Flash Nonfiction / Micro-Essays

Autobiographical Sketch/Labor Day

Mitchell Krockmalnik Grabois

I live in a world of imaginary paintings. They have taken the place of my imaginary friends. My imaginary friends were a treacherous and surly lot. There was no honor among thieves.

The Imperial court of Czar Nicholas was much kinder and gentler. His son, the Tsarevich, suffered terribly from necrophilia… no, not necrophilia, hemophilia. As I get older, I sometimes have trouble keeping all the afflictions straight. There are so many of them—a near infinite set. Think of this—with or without hemophilia, Alexis would have had the same response to the bullet in the brain fired by the red revolutionaries.

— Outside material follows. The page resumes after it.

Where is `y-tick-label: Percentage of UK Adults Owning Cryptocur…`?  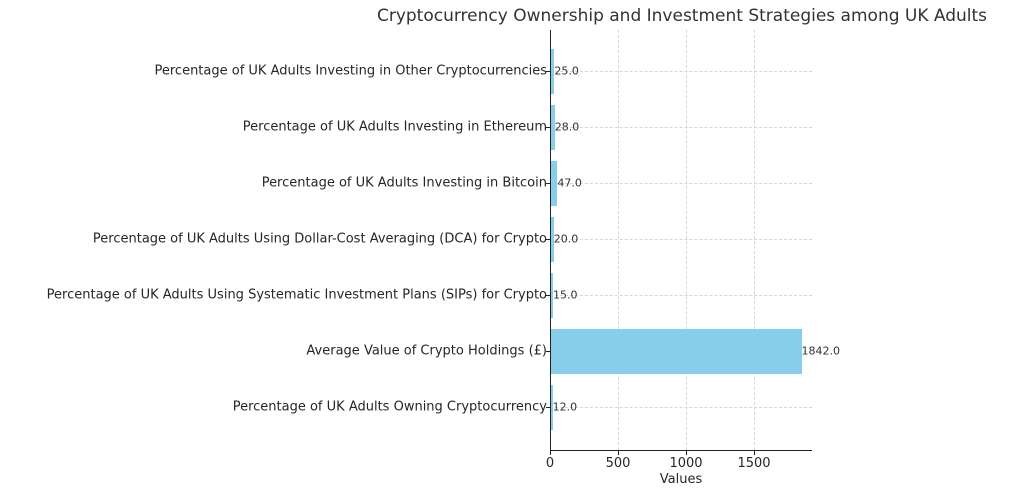 y-tick-label: Percentage of UK Adults Owning Cryptocur… is located at coordinates (390, 407).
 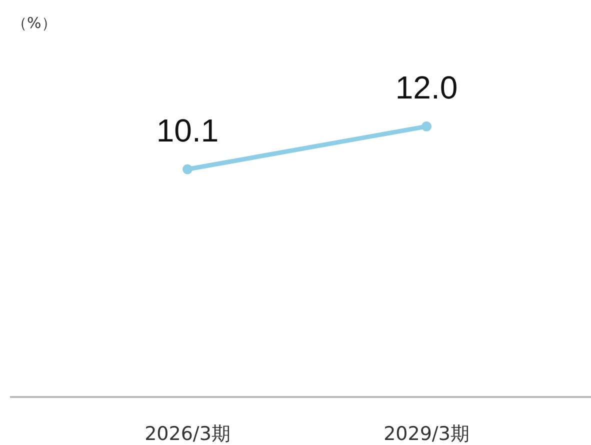 I want to click on data-label: 10.1, so click(x=188, y=130).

I am sorry. I have lived too long with imaginary friends, with imaginary paintings. My father told me I was a bum and would always be a bum. That was at a critical stage of my development. Thus, I flirted with becoming a Jesus freak, but didn’t give in. Bob Dylan gave in. He painted his face like Batman’s Joker and declared: You’ve got to serve somebody. Bullshit. The only person you’ve got to serve is yourself at the ALL YOU CAN EAT buffet. Also your legless wife—she can’t serve herself. She was a hero in the Iraq War—she had her legs blown off. That’s how you can tell she’s bona fide.

Every day I live in a home, I have beaten my pater. If I was homeless, He would have won. I have imaginary Picassos on my walls, imaginary van Goghs, imaginary Rembrandts and Matisses, and all of my paintings are better than the real paintings by the same artists. I have a collection worth billions of imaginary dollars. How much am I worth? My worth is an illusion. This is true of all of us.

I gave my one-year-old granddaughter a birthday present—My First Buddha. She points at it on the shelf on which it lives. I take it out of the box and set it on the couch where she can reach it. She knocks it down like a bowling pin. I set it aright. She knocks it down. We do this dozens of times. I have huge patience for the innocent, joyful shenanigans of babies. She keeps my serotonin level high. I thank her. She will never be a Jesus freak. She’s been too well-loved to be a Jesus freak. Only those who have been deprived at an essential level go on to become Christians. It is their shout-out for affection. If they didn’t get natural love, they crave supernatural love. It is overcompensation, the most common thing in the world.